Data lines

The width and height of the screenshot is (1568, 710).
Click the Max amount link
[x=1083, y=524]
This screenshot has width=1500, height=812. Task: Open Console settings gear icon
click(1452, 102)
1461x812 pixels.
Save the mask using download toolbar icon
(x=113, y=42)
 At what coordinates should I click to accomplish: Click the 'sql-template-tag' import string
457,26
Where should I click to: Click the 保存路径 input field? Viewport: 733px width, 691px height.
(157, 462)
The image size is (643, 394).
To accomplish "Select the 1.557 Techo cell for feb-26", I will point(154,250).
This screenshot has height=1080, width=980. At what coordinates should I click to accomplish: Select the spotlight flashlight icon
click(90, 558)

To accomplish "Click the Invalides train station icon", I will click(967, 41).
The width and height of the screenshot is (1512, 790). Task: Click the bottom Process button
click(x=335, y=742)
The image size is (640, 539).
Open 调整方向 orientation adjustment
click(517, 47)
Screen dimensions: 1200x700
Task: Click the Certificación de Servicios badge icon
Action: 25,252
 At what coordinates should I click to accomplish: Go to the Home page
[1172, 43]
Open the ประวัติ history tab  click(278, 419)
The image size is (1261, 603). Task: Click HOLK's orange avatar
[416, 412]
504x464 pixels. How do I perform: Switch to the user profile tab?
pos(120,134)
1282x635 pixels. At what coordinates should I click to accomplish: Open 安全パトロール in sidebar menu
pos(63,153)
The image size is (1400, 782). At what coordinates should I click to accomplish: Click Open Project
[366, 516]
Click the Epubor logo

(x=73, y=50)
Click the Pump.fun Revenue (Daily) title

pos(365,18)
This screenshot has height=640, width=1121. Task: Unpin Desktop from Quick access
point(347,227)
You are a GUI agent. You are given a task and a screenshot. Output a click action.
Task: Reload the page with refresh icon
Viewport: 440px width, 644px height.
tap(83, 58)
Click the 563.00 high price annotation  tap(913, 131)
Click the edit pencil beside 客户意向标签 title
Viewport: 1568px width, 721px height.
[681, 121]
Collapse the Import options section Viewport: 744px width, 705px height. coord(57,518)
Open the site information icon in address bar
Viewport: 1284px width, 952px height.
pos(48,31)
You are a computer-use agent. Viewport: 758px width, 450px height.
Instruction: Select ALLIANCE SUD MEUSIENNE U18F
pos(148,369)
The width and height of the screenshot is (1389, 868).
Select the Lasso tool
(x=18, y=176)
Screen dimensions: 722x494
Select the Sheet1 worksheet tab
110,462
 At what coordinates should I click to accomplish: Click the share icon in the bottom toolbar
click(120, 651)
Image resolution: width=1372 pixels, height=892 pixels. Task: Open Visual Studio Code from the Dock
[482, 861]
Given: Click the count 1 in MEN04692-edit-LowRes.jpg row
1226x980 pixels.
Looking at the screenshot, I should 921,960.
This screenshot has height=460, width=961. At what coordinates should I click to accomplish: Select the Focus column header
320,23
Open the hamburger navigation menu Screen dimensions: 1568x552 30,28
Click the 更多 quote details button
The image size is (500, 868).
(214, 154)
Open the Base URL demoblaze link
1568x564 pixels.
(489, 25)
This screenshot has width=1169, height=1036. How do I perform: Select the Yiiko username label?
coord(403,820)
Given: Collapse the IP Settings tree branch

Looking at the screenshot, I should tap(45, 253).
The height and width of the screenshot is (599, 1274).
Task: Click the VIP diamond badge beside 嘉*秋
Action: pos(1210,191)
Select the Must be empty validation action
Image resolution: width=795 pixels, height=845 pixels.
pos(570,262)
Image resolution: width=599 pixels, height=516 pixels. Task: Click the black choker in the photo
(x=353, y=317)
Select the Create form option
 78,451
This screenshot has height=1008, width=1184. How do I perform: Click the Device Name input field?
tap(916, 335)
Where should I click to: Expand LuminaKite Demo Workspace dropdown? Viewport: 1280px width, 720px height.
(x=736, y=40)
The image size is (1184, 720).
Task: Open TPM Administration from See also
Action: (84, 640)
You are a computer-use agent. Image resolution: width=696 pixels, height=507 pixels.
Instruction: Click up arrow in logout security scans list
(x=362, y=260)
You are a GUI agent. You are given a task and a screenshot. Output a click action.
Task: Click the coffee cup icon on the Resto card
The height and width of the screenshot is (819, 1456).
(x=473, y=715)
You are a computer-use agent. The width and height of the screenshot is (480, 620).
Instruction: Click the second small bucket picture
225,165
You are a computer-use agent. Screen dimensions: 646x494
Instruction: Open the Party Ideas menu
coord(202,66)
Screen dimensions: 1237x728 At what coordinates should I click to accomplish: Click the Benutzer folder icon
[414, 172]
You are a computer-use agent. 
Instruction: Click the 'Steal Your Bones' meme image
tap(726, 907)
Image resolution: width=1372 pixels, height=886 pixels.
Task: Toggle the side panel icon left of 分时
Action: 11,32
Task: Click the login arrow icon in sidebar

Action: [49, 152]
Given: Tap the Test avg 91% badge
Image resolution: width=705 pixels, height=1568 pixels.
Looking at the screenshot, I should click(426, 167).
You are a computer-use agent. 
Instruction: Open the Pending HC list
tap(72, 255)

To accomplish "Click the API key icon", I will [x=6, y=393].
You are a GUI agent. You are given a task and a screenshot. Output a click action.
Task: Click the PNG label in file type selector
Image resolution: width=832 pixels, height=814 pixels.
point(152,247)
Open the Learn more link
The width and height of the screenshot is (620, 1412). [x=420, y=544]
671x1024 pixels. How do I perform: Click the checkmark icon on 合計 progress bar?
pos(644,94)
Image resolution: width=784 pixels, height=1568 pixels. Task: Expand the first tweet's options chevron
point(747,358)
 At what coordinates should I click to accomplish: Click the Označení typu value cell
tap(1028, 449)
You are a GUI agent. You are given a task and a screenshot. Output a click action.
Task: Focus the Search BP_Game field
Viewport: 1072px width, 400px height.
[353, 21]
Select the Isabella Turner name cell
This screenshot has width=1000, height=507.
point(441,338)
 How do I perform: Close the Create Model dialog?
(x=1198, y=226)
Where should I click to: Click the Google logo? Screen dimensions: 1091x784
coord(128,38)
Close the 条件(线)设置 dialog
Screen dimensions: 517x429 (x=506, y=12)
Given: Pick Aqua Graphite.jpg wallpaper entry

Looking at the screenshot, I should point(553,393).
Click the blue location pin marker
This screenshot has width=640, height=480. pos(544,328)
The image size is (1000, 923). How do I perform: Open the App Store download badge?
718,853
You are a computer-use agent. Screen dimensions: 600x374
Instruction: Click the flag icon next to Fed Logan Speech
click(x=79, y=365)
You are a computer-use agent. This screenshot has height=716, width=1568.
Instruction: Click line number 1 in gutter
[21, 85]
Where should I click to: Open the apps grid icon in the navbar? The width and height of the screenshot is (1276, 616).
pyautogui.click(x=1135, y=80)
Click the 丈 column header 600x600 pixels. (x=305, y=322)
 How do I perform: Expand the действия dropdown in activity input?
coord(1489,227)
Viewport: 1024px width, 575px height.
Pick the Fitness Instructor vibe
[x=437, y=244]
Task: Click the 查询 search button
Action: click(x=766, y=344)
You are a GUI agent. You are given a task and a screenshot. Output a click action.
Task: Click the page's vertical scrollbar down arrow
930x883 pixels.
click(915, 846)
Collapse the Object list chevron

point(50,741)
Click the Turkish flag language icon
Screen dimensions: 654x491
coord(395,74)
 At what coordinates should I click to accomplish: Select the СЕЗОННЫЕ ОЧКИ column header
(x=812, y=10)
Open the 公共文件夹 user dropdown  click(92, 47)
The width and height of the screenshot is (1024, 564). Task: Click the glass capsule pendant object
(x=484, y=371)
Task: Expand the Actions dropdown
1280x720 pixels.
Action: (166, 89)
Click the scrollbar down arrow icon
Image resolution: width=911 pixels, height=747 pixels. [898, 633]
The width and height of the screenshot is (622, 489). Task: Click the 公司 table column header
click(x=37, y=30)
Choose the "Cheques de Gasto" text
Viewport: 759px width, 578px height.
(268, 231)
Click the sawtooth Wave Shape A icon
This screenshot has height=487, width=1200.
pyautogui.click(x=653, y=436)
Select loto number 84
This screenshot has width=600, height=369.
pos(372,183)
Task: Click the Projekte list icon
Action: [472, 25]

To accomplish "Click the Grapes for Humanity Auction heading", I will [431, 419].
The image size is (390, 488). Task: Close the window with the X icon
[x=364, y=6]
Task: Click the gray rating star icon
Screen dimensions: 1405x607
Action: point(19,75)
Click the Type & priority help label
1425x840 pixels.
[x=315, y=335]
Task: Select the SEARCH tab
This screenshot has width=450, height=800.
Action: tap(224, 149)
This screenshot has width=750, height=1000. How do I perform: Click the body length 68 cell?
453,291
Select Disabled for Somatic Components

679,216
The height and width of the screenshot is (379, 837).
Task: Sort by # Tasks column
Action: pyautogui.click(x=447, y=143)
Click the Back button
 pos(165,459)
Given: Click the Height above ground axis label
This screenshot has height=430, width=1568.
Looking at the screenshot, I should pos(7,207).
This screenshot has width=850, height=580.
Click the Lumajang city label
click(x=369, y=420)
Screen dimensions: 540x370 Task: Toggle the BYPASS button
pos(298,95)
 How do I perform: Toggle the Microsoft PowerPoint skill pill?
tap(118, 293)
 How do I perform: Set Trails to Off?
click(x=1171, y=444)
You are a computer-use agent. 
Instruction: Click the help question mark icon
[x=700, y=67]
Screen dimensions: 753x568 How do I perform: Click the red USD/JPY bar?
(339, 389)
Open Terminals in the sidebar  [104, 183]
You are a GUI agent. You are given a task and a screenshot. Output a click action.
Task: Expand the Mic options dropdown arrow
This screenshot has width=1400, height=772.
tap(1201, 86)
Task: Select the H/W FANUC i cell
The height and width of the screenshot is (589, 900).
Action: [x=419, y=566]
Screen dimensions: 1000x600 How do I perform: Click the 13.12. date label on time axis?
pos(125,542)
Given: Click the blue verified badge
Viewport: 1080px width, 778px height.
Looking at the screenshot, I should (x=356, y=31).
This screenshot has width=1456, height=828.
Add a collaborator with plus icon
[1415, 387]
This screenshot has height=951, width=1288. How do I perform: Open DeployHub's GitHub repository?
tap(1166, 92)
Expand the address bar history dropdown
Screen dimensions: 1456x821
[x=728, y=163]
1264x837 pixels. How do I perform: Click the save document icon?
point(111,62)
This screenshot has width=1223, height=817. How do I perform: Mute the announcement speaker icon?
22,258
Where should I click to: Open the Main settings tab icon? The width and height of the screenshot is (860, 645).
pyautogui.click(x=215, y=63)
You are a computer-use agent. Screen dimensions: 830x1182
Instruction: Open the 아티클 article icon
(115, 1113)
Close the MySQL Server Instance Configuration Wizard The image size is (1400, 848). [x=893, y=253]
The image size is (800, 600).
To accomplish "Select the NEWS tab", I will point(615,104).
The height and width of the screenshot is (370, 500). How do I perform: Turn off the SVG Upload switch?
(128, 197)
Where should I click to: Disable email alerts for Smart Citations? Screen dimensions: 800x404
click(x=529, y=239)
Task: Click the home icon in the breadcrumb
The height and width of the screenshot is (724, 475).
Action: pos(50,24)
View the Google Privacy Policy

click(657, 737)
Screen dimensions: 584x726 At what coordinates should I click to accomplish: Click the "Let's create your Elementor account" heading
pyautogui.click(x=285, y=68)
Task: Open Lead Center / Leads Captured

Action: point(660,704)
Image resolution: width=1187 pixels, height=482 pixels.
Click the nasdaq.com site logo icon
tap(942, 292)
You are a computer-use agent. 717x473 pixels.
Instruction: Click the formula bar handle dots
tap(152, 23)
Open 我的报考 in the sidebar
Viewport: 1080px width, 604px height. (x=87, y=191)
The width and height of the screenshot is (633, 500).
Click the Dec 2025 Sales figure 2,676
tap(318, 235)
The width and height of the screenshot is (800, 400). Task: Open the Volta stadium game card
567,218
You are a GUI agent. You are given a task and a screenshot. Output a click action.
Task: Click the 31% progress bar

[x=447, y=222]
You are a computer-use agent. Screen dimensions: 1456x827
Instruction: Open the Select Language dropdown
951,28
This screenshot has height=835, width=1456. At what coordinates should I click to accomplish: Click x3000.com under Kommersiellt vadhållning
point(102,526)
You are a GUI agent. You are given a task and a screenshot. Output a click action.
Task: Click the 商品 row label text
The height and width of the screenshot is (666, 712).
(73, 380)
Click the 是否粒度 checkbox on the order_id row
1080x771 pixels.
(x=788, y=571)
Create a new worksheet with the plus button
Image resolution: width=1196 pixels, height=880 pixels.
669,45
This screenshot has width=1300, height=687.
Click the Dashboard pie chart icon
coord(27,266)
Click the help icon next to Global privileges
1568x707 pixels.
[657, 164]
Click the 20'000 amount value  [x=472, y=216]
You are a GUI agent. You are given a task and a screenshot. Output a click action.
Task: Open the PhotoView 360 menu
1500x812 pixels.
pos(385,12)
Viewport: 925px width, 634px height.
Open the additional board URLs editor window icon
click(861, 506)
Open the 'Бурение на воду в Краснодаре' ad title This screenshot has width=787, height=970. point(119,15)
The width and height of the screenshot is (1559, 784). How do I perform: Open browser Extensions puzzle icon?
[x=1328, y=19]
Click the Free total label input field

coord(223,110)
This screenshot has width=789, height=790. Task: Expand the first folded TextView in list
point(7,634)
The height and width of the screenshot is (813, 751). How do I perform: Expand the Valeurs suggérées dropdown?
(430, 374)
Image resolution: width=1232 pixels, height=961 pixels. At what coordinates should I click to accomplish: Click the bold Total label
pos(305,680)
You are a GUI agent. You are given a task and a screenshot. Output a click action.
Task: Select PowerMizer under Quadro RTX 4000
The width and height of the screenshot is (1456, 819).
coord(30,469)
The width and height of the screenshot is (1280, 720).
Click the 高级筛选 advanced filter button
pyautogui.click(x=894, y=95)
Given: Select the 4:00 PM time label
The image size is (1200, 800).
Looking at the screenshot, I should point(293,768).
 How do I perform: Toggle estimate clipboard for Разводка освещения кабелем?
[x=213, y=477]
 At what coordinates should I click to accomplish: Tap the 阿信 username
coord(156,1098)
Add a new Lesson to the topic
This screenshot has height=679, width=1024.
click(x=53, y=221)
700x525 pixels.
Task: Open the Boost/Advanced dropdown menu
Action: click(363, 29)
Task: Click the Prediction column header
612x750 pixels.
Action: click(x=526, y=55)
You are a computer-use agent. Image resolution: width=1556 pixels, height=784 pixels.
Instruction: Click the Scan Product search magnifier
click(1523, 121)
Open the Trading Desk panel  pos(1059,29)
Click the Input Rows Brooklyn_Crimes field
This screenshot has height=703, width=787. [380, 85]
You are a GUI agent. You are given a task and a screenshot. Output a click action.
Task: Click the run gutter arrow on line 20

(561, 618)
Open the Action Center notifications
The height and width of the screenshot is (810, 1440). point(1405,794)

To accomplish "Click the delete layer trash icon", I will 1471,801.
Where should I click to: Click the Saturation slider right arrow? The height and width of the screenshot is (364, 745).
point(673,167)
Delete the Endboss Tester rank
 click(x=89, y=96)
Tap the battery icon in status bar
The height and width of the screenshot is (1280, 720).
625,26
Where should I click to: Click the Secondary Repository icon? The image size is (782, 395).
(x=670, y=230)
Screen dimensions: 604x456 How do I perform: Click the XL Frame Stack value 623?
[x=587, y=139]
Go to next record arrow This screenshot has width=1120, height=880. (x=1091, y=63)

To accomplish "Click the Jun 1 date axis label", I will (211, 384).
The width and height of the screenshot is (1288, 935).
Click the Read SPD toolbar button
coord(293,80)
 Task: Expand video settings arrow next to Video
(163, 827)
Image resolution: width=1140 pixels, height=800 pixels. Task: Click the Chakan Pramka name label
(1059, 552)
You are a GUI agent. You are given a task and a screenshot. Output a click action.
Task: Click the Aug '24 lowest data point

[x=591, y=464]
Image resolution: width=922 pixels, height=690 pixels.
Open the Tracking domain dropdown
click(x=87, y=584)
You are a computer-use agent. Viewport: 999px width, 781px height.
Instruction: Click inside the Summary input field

■ **PROBLEM REQUIREMENTS**
Swap "Collapse" for "Expand" in the listing lines starting at the line containing "This screenshot has width=1169, height=1036." and ending at the line containing "(x=353, y=317)". Return only those lines, with everything else left unchanged.

■ **RESULT FOR THIS EXERCISE**
This screenshot has width=1169, height=1036. How do I perform: Select the Yiiko username label?
coord(403,820)
Given: Expand the IP Settings tree branch

Looking at the screenshot, I should tap(45, 253).
The height and width of the screenshot is (599, 1274).
Task: Click the VIP diamond badge beside 嘉*秋
Action: pos(1210,191)
Select the Must be empty validation action
Image resolution: width=795 pixels, height=845 pixels.
pos(570,262)
Image resolution: width=599 pixels, height=516 pixels. Task: Click the black choker in the photo
(x=353, y=317)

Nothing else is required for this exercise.